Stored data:

================

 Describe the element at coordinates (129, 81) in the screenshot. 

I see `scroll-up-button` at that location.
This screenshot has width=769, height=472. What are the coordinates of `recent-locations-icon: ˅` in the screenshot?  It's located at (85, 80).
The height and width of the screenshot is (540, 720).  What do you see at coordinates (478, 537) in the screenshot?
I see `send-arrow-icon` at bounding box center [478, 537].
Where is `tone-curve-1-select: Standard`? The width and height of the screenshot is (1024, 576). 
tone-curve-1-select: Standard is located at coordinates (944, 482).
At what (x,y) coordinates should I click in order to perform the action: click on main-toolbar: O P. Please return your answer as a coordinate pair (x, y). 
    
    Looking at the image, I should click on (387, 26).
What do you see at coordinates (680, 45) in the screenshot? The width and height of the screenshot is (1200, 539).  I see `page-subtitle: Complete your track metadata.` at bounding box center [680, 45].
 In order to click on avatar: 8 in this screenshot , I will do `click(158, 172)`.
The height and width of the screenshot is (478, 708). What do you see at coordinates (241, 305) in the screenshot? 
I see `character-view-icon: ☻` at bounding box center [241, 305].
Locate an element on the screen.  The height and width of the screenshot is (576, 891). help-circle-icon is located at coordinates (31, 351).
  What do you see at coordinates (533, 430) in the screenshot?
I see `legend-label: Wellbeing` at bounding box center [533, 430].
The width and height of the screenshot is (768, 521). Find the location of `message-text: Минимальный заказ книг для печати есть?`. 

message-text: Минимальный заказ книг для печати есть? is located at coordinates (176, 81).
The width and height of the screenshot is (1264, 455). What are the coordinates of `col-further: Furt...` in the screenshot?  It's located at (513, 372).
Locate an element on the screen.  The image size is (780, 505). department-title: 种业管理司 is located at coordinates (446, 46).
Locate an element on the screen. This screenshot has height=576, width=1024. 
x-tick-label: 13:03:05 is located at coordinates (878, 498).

================

• _Request_
Recast the material above as a JSON list of strings with one string per line, leaving out the blank lines.

• _Task result_
[
  " Describe the element at coordinates (129, 81) in the screenshot. ",
  "I see `scroll-up-button` at that location.",
  "This screenshot has width=769, height=472. What are the coordinates of `recent-locations-icon: ˅` in the screenshot?  It's located at (85, 80).",
  "The height and width of the screenshot is (540, 720).  What do you see at coordinates (478, 537) in the screenshot?",
  "I see `send-arrow-icon` at bounding box center [478, 537].",
  "Where is `tone-curve-1-select: Standard`? The width and height of the screenshot is (1024, 576). ",
  "tone-curve-1-select: Standard is located at coordinates (944, 482).",
  "At what (x,y) coordinates should I click in order to perform the action: click on main-toolbar: O P. Please return your answer as a coordinate pair (x, y). ",
  "    Looking at the image, I should click on (387, 26).",
  "What do you see at coordinates (680, 45) in the screenshot? The width and height of the screenshot is (1200, 539).  I see `page-subtitle: Complete your track metadata.` at bounding box center [680, 45].",
  " In order to click on avatar: 8 in this screenshot , I will do `click(158, 172)`.",
  "The height and width of the screenshot is (478, 708). What do you see at coordinates (241, 305) in the screenshot? ",
  "I see `character-view-icon: ☻` at bounding box center [241, 305].",
  "Locate an element on the screen.  The height and width of the screenshot is (576, 891). help-circle-icon is located at coordinates (31, 351).",
  "  What do you see at coordinates (533, 430) in the screenshot?",
  "I see `legend-label: Wellbeing` at bounding box center [533, 430].",
  "The width and height of the screenshot is (768, 521). Find the location of `message-text: Минимальный заказ книг для печати есть?`. ",
  "message-text: Минимальный заказ книг для печати есть? is located at coordinates (176, 81).",
  "The width and height of the screenshot is (1264, 455). What are the coordinates of `col-further: Furt...` in the screenshot?  It's located at (513, 372).",
  "Locate an element on the screen.  The image size is (780, 505). department-title: 种业管理司 is located at coordinates (446, 46).",
  "Locate an element on the screen. This screenshot has height=576, width=1024. ",
  "x-tick-label: 13:03:05 is located at coordinates (878, 498)."
]